To-do item:
Copy out, word for word, the data beginning with the line that contains "What do you" and continuing through the line that contains "center [39, 197].", including both of those lines. Omit any pictures from your answer.

Provided records:
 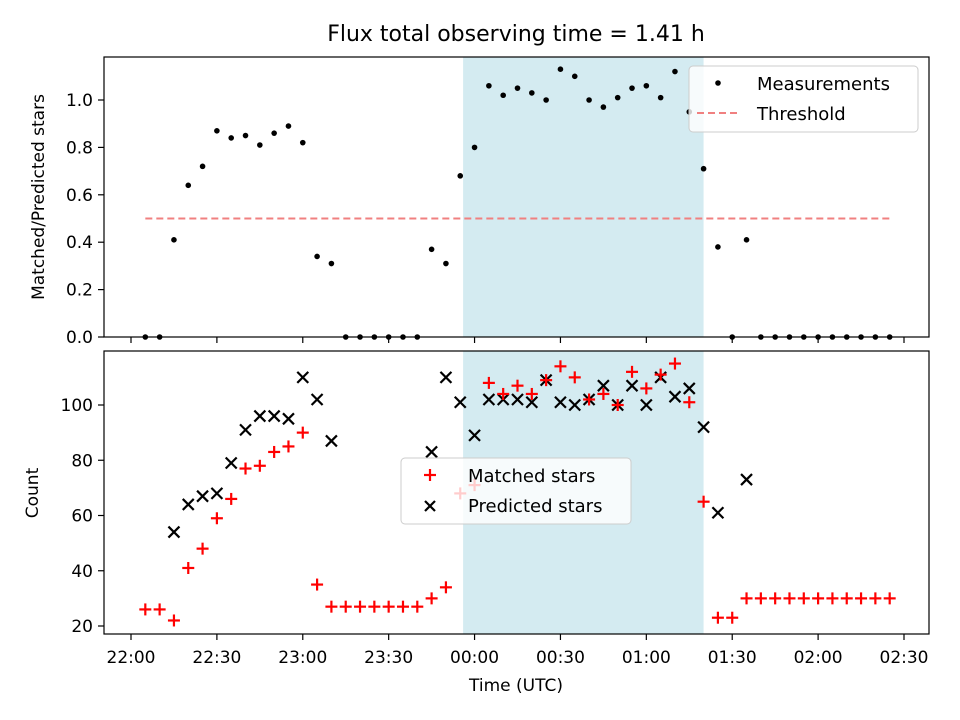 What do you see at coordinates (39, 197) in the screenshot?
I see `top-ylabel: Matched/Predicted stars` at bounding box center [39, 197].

---

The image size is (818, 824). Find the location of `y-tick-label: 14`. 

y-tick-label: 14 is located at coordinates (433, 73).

---

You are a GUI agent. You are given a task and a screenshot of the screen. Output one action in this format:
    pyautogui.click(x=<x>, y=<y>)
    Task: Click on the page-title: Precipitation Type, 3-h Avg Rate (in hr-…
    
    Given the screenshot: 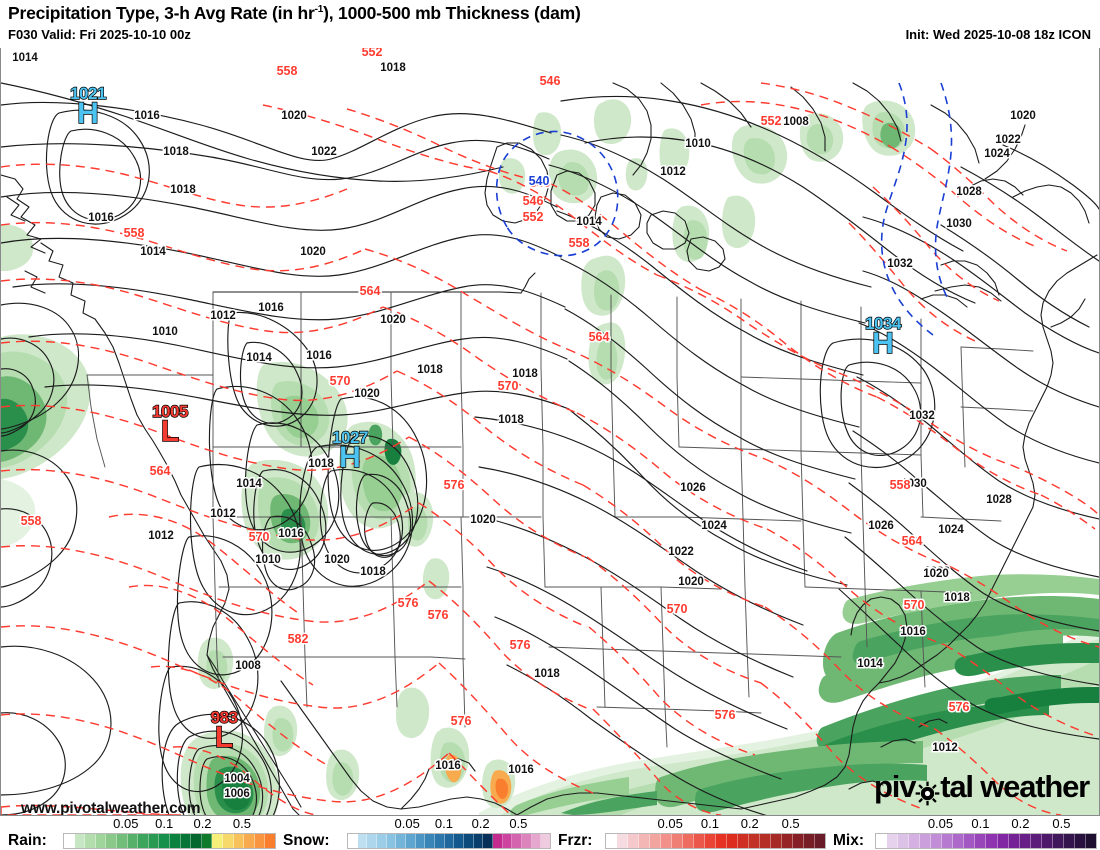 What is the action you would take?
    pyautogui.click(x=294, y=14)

Expected answer:
  What do you see at coordinates (39, 197) in the screenshot?
I see `top-ylabel: Matched/Predicted stars` at bounding box center [39, 197].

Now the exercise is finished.